Louisiana state lawmakers on Monday received a sobering glimpse of the state’s economic downturn, which one economist warned would be worse than the one experienced after Hurricane Katrina, as officials race to figure out how much tax money the state will lose as the budget is thrown into turmoil.
A cratering price of oil, coupled with business closures mandated to slow the spread of the new coronavirus, has quickly reversed the state’s budget outlook from where it was in early March, when the legislative session began. Commissioner of Administration Jay Dardenne signaled Monday to the House Appropriations Committee that investments in schools, early childhood education and teacher pay are no longer likely.
Instead, Gov. John Bel Edwards’ administration is asking state agencies for contingency plans to avoid layoffs of state employees. Economists are trying to come up with projections for how much revenue Louisiana will lose, when it is unclear how fast the economy will recover once restrictions are loosened. Edwards' administration is grappling with how to use $1.8 billion in federal aid that can’t be used where some say it’s most needed, to replace lost revenue.
“The numbers are going to go down pretty bad for a while,” said legislative economist Greg Albrecht. “I don’t expect them to boom back up at the end of the fiscal year.”
Among the most important questions faced by Louisiana's economists and budget leaders is how long will it take for the economy to recover. Albrecht cautioned that even if the state lifted all its restrictions, people will likely be "very very slow" to return to their normal spending habits.

════════════════

TASK BRIEF: Continue the article on Louisiana's budget outlook and economic downturn, starting after its last sentence.

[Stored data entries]
════════════════

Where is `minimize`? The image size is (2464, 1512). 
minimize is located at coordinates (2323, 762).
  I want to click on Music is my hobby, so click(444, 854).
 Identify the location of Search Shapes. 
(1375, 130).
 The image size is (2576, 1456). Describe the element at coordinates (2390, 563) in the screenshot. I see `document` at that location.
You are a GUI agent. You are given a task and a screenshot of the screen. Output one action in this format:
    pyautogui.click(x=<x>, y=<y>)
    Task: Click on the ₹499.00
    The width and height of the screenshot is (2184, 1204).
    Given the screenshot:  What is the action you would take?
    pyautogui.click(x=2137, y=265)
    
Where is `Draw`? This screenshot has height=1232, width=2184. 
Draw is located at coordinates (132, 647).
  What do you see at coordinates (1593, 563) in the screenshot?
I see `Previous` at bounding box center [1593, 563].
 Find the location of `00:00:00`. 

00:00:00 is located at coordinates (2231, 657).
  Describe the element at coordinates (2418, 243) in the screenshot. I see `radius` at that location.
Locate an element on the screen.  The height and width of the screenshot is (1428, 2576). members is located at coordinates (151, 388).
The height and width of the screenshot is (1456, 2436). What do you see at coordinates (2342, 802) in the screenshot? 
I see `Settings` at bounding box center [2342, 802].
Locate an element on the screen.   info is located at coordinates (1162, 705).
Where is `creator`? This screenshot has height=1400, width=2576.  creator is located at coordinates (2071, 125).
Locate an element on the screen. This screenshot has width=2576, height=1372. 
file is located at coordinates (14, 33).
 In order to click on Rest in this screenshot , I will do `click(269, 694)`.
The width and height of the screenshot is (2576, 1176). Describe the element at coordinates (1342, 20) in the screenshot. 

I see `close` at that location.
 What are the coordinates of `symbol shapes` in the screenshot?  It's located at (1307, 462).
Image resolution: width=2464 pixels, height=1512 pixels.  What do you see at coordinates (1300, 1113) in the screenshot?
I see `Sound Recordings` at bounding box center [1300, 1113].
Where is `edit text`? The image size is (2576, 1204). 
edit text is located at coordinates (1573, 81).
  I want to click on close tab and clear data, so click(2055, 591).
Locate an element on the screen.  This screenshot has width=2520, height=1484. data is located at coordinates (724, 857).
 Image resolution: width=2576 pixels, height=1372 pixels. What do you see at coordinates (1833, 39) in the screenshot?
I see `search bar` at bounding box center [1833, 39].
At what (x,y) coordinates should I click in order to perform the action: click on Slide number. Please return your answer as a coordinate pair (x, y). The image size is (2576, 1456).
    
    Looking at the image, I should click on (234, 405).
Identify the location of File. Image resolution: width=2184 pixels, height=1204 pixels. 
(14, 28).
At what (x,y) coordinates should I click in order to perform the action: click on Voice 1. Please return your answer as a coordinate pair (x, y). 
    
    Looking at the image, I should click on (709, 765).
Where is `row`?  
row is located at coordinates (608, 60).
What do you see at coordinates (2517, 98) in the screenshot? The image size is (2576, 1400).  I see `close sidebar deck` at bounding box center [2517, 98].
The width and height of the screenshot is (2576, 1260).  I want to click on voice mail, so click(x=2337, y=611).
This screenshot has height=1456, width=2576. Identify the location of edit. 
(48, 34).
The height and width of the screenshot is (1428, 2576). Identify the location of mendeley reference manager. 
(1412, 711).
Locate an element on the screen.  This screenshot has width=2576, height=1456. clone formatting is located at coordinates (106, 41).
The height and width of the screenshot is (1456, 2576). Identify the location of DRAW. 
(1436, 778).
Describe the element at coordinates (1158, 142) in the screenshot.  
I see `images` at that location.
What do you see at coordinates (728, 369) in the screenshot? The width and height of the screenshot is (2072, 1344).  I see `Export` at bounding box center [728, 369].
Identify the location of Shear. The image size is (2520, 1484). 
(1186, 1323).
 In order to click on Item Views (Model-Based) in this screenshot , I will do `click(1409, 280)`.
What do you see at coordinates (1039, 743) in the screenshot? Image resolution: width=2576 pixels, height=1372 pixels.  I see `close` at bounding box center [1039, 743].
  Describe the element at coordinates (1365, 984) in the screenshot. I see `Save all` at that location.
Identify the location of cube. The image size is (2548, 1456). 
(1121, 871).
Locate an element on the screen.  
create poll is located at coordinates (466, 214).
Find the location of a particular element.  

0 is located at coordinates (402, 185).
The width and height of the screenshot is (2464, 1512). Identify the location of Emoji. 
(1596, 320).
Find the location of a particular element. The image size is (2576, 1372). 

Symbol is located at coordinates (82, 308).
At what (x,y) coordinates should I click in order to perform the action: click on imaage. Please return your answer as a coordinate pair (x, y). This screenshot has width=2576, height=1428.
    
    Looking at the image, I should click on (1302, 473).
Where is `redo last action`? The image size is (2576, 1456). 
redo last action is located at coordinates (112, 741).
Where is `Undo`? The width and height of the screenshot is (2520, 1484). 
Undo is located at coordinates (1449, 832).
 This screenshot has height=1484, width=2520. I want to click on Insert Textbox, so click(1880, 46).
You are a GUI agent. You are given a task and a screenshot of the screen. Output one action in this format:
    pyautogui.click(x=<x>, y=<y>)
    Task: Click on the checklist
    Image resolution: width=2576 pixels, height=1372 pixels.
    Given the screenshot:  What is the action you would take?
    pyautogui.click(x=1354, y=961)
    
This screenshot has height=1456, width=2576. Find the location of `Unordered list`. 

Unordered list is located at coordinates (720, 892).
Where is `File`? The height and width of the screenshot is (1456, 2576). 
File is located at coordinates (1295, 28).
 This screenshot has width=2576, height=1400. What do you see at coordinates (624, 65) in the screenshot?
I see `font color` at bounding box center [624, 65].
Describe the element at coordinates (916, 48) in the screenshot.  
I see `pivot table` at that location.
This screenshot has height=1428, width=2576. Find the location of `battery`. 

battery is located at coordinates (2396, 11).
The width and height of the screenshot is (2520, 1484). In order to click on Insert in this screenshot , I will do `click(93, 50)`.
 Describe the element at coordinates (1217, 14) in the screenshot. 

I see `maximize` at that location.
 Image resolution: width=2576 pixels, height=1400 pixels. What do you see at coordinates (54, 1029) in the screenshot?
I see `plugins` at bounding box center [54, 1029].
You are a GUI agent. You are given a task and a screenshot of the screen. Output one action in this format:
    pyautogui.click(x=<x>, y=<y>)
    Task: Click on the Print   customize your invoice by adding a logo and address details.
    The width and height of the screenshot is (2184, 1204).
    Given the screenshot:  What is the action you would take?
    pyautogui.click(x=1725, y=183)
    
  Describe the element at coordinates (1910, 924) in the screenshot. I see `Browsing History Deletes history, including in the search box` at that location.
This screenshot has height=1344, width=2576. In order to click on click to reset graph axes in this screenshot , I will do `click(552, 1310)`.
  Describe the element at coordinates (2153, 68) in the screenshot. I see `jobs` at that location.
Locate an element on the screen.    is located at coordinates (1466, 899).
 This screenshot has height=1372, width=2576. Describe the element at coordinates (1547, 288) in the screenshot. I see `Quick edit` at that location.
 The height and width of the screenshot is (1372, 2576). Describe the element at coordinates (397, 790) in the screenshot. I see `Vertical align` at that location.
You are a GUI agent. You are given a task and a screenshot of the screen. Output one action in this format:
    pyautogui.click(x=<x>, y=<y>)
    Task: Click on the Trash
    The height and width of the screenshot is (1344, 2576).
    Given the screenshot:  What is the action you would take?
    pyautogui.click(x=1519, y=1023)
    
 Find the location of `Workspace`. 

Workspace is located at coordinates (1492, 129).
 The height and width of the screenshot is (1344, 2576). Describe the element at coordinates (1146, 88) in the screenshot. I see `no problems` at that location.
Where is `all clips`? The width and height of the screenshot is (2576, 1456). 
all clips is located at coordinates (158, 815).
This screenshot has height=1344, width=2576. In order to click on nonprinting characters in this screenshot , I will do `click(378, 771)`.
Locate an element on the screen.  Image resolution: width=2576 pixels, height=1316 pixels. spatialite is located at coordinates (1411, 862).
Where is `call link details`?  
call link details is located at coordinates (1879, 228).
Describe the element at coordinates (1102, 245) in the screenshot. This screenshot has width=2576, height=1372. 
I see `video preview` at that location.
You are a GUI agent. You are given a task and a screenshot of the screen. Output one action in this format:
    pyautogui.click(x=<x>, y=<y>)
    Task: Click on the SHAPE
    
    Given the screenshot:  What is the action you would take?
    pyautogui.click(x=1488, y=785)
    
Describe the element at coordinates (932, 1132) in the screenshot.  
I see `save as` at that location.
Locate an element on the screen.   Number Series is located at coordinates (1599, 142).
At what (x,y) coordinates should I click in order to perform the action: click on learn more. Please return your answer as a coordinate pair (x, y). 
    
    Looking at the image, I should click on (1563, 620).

════════════════

RESPONSE AREA:
Albrecht and Manfred Dix, the administration's economist, will present their projections to the state’s Revenue Estimating Conference on May 11th. Whichever estimate the panel chooses will serve as the amount of money the state Legislature and governor have to spend in the budget, which Dardenne called the most essential work of the session that ends June 1.
The crashing price of oil, which was trading in the $20 a barrel range Monday, will likely have the biggest effect on the state’s revenues, Albrecht said. Currently, the state’s revenues are based on a roughly $60 barrel of oil, and for each $1 drop in the price over a year, Louisiana’s revenues drop by around $12 million.
Complicating the picture is Louisiana’s economy wasn’t roaring to begin with, Albrecht said, which made the state particularly vulnerable to such a dramatic shock. Dix said the state was facing a “double-whammy” of oil prices and business closures from the pandemic.
“It’s not easy when from one day to the next you basically tell the economy to shut down and close doors,” Dix said.
Stephen Barnes, an economist at the University of Louisiana at Lafayette who sits on the Revenue Estimating Conference, walked lawmakers through the staggering levels of unemployment stemming from the pandemic. After Hurricane Katrina, unemployment claims hit 211,000, a previous record. Louisiana currently has upwards of 300,000 claims, Barnes said, with the number still rising quickly.
“As severe as Katrina was, I think this event is a bigger hit to the state’s economy,” he said.
Dardenne said the administration will get lawmakers a list of recommended cuts shortly after the revenue estimate is cemented a week from Monday.
While the $1.8 billion in federal aid for Louisiana can’t be used to offset lost revenue, officials are hopeful Congress will give the state that ability, or pass a new aid bill for the states, like one sponsored by U.S. Sen. Bill Cassidy. Edwards said he asked Vice President Mike Pence to support that bill Monday.
Louisiana’s state government has spent roughly $466 million on the coronavirus pandemic, a number that has fluctuated as the state has placed and canceled orders for things like ventilators, personal protective equipment and temporary hospital and testing sites.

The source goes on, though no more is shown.